53 Tove Lo: Blue Lips (Lady Wood phase II)

Not Fully Charged, Nipples not Hard, Not Ready to Go







This isn’t a great album. Like, at all. It’s by no means a bad album, and Tove Lo is far too talented an artist to allow anything close to a duff be released under her name, but this ended up being one of the more sadly disappointing releases of (kayfabe) this year.

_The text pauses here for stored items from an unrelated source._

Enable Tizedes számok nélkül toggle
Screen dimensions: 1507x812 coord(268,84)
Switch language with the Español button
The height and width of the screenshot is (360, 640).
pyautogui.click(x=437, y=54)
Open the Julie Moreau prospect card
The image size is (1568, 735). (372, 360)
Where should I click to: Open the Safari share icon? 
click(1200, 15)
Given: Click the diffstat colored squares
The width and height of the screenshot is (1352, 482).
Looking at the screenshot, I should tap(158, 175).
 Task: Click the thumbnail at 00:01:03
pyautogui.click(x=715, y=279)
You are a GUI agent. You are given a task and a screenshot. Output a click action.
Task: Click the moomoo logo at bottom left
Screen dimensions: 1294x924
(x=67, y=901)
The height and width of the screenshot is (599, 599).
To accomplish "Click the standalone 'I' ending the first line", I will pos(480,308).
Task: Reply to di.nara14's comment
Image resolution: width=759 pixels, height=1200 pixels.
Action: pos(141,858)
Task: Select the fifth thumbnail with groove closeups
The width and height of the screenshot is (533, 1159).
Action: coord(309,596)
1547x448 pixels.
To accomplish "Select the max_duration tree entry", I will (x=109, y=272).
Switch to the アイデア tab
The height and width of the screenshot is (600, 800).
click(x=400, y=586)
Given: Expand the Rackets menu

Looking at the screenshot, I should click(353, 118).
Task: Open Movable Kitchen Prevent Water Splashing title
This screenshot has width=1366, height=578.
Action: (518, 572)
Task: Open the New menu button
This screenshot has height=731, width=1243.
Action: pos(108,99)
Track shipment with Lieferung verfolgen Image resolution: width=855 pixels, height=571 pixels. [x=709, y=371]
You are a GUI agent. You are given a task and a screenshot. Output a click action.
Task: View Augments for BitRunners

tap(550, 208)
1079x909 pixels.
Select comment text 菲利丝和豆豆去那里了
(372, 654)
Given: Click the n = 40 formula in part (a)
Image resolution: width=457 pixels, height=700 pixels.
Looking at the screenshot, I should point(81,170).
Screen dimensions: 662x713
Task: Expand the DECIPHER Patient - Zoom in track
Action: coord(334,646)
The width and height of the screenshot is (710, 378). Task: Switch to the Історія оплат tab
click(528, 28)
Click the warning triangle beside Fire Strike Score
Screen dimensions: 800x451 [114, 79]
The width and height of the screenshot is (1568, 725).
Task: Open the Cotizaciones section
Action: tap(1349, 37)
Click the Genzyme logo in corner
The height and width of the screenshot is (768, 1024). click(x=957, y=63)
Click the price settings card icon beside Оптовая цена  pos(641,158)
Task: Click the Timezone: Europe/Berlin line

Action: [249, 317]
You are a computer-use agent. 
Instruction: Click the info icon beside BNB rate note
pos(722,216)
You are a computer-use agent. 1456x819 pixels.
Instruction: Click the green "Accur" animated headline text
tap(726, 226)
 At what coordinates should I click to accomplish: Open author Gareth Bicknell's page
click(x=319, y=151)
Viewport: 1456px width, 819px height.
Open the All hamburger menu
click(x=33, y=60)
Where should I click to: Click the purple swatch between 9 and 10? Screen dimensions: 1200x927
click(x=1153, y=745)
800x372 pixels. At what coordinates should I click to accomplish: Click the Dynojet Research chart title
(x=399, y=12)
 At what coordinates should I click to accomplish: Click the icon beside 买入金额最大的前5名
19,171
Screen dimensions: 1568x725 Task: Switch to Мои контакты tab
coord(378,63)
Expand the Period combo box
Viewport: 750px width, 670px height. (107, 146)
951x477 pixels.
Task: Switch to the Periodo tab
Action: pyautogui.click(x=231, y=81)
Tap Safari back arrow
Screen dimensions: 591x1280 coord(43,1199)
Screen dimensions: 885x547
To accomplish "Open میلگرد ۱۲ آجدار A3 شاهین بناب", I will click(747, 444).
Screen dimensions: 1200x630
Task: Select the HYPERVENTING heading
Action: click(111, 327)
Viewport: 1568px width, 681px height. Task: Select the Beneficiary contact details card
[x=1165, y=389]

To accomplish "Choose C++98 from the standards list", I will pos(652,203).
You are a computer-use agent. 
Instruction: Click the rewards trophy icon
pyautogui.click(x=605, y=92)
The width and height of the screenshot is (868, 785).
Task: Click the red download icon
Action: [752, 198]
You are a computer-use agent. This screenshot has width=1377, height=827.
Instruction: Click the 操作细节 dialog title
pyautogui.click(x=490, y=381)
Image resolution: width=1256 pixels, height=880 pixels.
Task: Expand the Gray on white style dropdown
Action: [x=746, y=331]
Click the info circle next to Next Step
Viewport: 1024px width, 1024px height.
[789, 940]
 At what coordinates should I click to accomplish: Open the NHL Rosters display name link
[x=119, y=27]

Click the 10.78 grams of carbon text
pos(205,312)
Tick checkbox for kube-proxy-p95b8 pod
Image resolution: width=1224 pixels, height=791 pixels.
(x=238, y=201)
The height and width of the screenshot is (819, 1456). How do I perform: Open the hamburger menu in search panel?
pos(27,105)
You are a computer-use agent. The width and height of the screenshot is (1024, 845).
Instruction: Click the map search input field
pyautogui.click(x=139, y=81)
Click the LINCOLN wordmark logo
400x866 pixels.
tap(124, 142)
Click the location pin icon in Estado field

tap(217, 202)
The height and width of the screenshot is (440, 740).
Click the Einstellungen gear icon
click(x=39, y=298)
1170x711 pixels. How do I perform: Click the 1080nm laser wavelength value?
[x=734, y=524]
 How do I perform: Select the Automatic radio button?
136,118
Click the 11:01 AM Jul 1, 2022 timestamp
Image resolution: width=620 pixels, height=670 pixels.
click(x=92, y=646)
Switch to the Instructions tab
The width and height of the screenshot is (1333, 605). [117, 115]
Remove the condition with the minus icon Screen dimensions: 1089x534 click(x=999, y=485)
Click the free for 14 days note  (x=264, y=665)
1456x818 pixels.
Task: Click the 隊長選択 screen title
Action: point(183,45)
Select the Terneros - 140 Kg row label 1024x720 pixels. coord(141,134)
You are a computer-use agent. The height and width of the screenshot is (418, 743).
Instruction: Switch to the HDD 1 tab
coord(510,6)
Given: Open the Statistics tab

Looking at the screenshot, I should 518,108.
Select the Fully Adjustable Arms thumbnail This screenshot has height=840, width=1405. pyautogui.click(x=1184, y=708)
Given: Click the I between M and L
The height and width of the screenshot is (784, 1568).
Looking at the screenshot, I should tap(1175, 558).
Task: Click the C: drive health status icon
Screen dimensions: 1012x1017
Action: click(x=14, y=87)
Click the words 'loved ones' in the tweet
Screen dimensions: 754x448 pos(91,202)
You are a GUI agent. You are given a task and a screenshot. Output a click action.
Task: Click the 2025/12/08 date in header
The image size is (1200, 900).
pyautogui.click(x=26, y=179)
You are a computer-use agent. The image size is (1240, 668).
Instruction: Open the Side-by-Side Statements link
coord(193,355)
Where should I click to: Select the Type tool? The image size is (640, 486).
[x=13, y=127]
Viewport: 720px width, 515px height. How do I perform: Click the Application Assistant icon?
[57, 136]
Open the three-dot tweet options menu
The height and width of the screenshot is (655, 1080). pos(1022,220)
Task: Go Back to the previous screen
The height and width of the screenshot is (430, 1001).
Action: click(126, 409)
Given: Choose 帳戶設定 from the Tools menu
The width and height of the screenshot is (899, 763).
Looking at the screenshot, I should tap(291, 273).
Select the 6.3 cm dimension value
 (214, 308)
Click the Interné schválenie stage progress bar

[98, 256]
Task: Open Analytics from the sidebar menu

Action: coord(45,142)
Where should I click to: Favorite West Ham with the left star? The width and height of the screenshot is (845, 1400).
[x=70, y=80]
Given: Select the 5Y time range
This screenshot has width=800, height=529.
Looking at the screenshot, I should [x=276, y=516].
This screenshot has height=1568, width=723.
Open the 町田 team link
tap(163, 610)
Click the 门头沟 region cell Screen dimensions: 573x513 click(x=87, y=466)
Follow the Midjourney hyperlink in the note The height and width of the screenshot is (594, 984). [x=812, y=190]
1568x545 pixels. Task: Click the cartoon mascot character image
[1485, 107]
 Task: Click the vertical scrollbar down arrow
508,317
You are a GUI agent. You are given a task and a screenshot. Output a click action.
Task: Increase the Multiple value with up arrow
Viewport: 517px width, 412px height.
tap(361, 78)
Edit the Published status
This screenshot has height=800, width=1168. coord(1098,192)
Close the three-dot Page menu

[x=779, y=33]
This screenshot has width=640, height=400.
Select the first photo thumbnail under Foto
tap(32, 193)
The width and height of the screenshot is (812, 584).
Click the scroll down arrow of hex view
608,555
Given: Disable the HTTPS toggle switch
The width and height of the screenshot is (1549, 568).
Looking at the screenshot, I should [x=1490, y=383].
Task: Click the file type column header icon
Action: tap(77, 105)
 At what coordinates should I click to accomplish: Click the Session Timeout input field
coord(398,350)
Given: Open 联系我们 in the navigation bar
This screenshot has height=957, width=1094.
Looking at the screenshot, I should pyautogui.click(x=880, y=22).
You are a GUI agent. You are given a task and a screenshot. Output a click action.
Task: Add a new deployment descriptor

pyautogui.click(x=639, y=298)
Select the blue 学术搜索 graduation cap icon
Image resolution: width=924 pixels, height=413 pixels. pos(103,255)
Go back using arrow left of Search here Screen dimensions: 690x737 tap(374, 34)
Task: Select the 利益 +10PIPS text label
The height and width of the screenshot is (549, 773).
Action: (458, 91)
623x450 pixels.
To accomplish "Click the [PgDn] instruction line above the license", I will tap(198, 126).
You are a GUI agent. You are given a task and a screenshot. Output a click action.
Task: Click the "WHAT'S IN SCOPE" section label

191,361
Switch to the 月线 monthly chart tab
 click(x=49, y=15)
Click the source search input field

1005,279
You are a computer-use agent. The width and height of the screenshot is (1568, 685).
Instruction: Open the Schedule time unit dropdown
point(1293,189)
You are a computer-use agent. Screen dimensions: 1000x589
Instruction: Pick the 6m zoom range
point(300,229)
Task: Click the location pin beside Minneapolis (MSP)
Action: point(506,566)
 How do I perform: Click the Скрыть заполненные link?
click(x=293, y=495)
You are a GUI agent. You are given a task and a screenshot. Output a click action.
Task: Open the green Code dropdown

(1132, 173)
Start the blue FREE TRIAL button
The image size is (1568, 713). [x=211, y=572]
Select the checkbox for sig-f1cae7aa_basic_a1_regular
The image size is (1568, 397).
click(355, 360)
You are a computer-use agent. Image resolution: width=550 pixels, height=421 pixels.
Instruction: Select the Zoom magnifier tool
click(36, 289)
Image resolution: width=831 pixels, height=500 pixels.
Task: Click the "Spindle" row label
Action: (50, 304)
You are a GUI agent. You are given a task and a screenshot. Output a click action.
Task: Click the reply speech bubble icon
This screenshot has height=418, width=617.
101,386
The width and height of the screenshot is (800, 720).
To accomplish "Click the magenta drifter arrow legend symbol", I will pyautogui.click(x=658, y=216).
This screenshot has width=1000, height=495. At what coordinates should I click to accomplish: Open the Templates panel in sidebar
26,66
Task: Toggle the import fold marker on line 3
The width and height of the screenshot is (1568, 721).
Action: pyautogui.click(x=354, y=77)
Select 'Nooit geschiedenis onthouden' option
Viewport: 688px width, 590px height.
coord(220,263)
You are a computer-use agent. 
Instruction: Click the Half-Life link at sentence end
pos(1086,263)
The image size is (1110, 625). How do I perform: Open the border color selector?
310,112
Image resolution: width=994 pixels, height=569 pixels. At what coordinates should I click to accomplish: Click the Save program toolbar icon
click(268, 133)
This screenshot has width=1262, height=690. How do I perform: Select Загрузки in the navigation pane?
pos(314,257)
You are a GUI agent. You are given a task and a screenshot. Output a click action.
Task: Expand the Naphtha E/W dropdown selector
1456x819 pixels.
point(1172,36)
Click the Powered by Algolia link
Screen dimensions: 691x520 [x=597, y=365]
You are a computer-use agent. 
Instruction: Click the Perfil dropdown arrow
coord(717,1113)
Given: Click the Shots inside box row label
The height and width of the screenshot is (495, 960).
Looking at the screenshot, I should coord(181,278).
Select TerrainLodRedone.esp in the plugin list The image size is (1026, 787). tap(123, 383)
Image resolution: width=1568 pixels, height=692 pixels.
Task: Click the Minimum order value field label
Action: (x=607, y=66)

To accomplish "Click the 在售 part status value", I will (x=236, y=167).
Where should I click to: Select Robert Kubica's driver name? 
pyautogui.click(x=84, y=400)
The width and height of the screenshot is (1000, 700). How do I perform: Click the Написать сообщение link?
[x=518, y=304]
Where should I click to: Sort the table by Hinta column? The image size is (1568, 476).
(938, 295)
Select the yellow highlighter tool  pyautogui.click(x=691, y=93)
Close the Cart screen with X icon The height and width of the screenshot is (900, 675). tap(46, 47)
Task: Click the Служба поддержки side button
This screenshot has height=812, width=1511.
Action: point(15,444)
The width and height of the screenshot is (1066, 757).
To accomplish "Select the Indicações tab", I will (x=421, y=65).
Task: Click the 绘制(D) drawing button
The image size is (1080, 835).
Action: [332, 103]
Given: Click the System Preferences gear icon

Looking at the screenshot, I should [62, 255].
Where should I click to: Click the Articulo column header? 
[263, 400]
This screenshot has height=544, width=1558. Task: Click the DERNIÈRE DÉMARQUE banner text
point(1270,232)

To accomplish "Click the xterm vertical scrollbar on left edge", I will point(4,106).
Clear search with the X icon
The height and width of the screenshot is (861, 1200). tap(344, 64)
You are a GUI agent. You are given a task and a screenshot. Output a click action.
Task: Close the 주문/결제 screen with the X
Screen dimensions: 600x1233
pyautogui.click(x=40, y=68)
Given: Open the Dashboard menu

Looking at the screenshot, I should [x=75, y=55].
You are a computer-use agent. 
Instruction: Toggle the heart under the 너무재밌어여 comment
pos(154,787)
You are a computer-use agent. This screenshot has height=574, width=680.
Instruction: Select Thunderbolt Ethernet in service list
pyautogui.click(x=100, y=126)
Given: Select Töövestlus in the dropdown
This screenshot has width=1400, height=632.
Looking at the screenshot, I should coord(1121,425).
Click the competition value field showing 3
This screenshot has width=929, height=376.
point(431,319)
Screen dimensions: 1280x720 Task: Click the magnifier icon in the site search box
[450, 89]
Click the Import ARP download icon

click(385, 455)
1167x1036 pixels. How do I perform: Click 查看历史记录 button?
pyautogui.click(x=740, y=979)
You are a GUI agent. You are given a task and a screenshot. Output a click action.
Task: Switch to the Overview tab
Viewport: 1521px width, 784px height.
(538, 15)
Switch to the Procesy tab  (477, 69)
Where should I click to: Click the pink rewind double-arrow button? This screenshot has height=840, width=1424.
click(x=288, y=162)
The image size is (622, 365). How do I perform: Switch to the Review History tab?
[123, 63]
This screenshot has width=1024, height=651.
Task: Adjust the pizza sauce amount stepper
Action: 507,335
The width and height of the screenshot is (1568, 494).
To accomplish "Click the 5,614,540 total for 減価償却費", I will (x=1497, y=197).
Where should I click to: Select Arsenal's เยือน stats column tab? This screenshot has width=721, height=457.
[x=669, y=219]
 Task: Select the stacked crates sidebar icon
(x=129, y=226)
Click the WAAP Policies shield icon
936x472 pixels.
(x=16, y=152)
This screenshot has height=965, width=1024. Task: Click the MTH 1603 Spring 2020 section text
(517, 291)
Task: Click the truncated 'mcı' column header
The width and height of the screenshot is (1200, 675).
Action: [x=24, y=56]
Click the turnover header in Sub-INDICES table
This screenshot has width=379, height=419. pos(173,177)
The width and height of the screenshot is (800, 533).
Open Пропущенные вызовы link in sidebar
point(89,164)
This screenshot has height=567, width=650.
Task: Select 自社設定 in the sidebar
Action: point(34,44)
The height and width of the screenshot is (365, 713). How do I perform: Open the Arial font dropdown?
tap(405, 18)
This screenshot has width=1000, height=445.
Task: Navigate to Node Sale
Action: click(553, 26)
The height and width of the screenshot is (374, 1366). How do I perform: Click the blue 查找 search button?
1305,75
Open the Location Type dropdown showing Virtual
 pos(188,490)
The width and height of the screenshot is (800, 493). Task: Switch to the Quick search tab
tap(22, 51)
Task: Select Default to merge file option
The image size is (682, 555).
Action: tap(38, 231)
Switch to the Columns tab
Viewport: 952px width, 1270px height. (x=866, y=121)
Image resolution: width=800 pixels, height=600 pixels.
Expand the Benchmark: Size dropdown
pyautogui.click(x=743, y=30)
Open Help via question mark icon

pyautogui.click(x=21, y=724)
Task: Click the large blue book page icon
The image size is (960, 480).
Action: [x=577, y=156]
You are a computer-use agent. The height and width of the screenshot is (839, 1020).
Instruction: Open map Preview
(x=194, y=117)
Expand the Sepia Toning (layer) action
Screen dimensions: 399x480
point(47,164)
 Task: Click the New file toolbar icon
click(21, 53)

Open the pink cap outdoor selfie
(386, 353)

There are definite highlights, but no way near as many resounding confirmations of Ms Lo’s unique and abrasive bubble gum hard house majesty as there were on (kayfabe) last year’s triumphant ‘Lady Wood‘. On that exquisitely brattish and lovably obnoxious collection she seemed to delight in subverting the tropes of RnB-tinged pop, and seemingly satirising the overbearing  sanitation of modern pop by having a mouth dirtier than the the third ‘R’ that Christina Aguilera considered far too dirty to put in her 2002 song ‘Dirrty’. Also, she mentions her fanny a lot, which I’m very much in favour of: considering how roughly 67% of all men’s talk concerns their private parts it’s about time we started to even the scales a bit. If Theresa May paused a speech mid-flow and announced that she was having problems with her knickers slipping up her crack, there’d be an outrage! Where’s the justice?!

The lyrics are still aiming for restricted ratings- yer ‘Fully charged/Nipples are hard’, yer ‘All the girls stare at me, drop lip/Dripping in harmony’, yer ‘Fuck some sense into me’- but she’s obviously aiming for more of a Trojan Horse effect, as the tracks are far too often just anonymous, mid-tempo, forgettable and characterless chart filler, which I can only imagine she hopes will increase her chances of gaining wider airplay for her (admirable) tales of positive drug experiences and sexual exploration. Oh, and all the fannies.

That’s why ‘Blue Lips is the first recipient of the ‘Remember the Time?’ award, which awards points to records that are chiefly included on the list due to my love of the artist’s past work rather than the slight damp squib of the record itself.

And, erm, I therefore need to find a way of giving it points…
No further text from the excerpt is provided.